(Collected data entries)
━━━━━━━━━━━━━━━━
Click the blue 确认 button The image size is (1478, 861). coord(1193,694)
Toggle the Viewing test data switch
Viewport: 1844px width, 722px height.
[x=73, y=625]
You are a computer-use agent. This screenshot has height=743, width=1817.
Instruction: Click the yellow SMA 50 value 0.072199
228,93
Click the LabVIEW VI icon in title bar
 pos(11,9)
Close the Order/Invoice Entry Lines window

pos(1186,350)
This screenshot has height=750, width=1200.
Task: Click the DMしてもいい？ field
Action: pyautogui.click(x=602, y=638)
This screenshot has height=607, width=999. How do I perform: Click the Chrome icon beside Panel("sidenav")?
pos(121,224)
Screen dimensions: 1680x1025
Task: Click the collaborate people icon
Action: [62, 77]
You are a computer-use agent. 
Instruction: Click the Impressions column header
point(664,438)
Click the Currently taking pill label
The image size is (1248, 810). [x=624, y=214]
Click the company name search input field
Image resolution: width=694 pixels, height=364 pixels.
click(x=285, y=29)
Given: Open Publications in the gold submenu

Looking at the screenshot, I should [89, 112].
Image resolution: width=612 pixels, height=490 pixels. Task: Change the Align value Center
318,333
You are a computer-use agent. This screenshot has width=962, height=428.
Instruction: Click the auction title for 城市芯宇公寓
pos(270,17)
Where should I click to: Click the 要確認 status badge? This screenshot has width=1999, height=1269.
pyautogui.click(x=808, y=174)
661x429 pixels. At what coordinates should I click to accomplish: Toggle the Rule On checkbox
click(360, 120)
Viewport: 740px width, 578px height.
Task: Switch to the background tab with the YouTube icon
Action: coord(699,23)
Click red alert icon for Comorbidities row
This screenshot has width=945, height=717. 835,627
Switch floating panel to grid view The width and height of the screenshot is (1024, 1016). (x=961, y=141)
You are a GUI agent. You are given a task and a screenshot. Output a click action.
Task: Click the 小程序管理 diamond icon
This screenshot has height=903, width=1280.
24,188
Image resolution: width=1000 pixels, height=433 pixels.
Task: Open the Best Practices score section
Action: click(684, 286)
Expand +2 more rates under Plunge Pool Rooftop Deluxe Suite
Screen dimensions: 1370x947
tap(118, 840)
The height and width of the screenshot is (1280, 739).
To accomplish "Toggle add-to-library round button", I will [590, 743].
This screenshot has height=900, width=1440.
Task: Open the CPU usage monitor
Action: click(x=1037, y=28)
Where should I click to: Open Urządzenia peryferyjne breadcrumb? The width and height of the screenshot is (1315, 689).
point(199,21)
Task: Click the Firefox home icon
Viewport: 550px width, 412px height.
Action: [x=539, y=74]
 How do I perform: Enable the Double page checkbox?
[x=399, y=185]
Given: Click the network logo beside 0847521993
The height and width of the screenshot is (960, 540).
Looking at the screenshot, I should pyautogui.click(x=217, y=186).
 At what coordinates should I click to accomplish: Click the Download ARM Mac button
━━━━━━━━━━━━━━━━
What to produce » The required reply is the count of lines in the entries above where the string "computer" appears, and nothing more.

Result of the exercise » 3